18 Der angefochtene Bescheid wird diesen Anforderungen nicht gerecht. Er enthält keine zusammenhängende Darstellung des der Abgabenvorschreibung zu Grunde gelegten Sachverhalts in Form behördlicher Feststellungen. Vielmehr erschöpft sich der angefochtene Bescheid in der bruchstückhaften Wiedergabe von Sachverhaltselementen, die aber nicht sämtliche für die Beurteilung des Bestehens einer Abgabenschuld wesentlichen Tatsachen umfassen. So ist dem angefochtenen Bescheid nicht zu entnehmen, welche Tatsachenannahmen die belangte Behörde ihrer rechtlichen Schlussfolgerung, es liege ein Neubau und nicht eine sonstige Baumassenvergrößerung (iSd § 7 Abs 1 bzw § 19 Abs 1 TVAAG 2011) vor, zugrunde gelegt hat. Es gibt auch keine Feststellungen dahingehend, ob es sich überhaupt um ein bewilligungspflichtiges Bauvorhaben gehandelt hat, ob und wann die Baubewilligung in Rechtskraft erwachsen ist bzw wann mit der Durchführung des Bauvorhabens begonnen wurde (§§ 12 und 22 TVAAG 2011). Dem angefochtenen Bescheid ist auch nicht zu entnehmen, wer in den genannten Zeitpunkten Eigentümer des Grundstücksteils, auf den sich das Bauvorhaben der beschwerdeführenden Parteien bezieht, gewesen ist. Diese Feststellungen sind aber unerlässlich, um die Erfüllung des Abgabentatbestandes, den Zeitpunkt der Entstehung des Abgabenanspruches und die Person des bzw der Abgabenschuldner zu bestimmen. Darüber hinaus fehlen auch nachvollziehbare Feststellungen zur Ermittlung der Bemessungsgrundlagen.

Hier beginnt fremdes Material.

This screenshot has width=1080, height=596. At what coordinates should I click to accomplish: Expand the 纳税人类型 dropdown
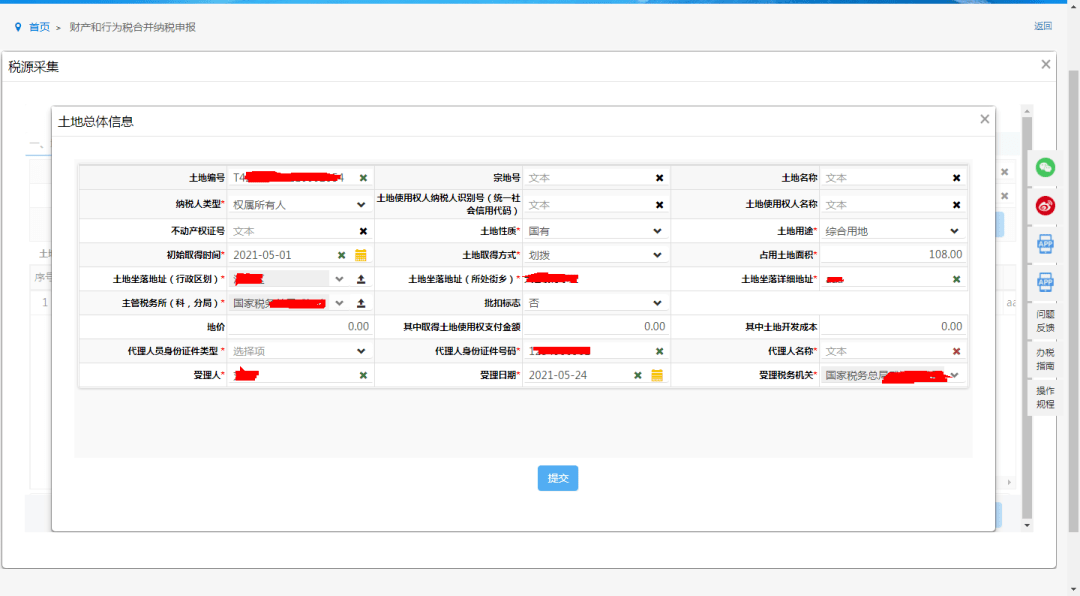pos(361,204)
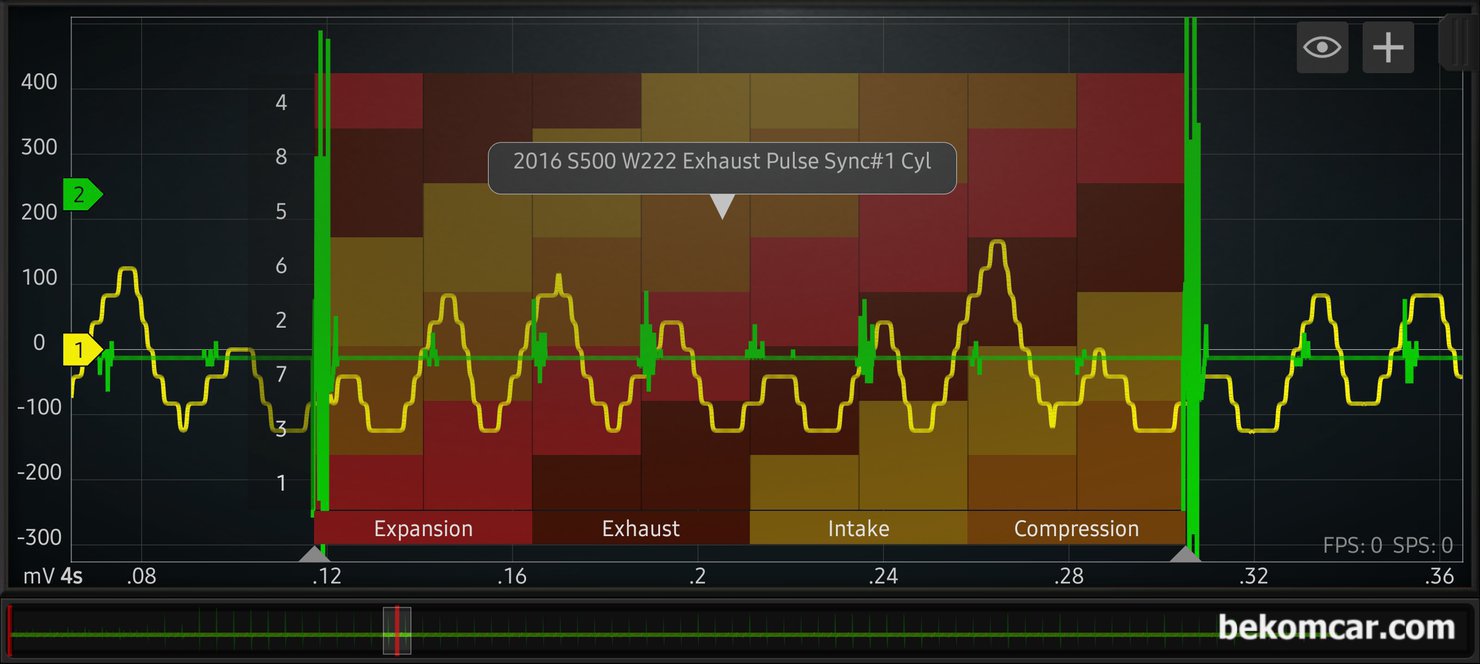Viewport: 1480px width, 664px height.
Task: Click the red position marker in overview strip
Action: pyautogui.click(x=397, y=631)

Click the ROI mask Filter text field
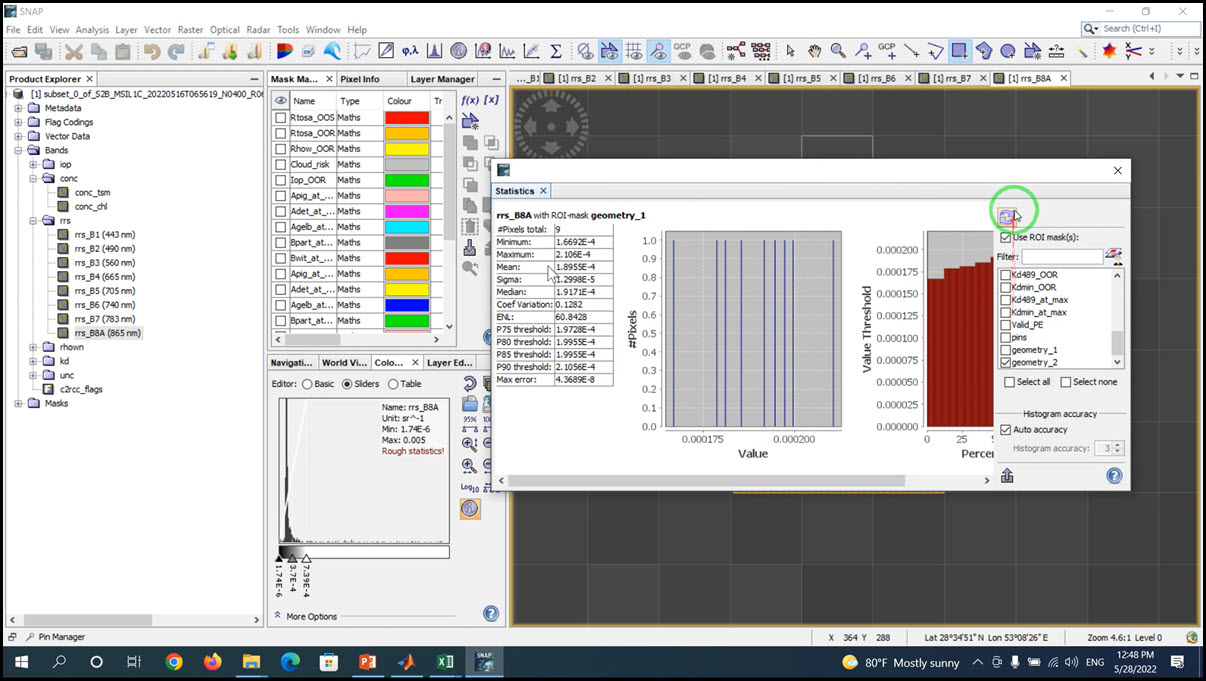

19 Auch der Verweis auf die Berufungsvorentscheidung vom 22. Februar 2013 vermag die fehlenden Feststellungen nicht zu ersetzen, enthält dieser doch ebenfalls lediglich bruchstückhafte Feststellungen (zu den Voraussetzungen der Zulässigkeit eines Verweises auf die Berufungsvorentscheidung vgl VwGH vom 22. Dezember 2004, 2000/15/0205).
20 Da sich der angefochtene Bescheid einer nachprüfenden Kontrolle durch den Verwaltungsgerichtshof als nicht zugänglich erweist, war er schon aus diesem Grunde wegen Rechtswidrigkeit infolge Verletzung von Verfahrensvorschriften gemäß § 42 Abs 2 Z 3 VwGG aufzuheben, ohne dass auf das weitere Vorbringen in der Beschwerde einzugehen war.
21 Die Kostenentscheidung gründet sich auf die §§ 47 ff VwGG aF in Verbindung mit § 3 Z 1 VwGH-Aufwandersatzverordnung 2014, BGBl II Nr 518/2013, in der Fassung BGBl II Nr 8/2014.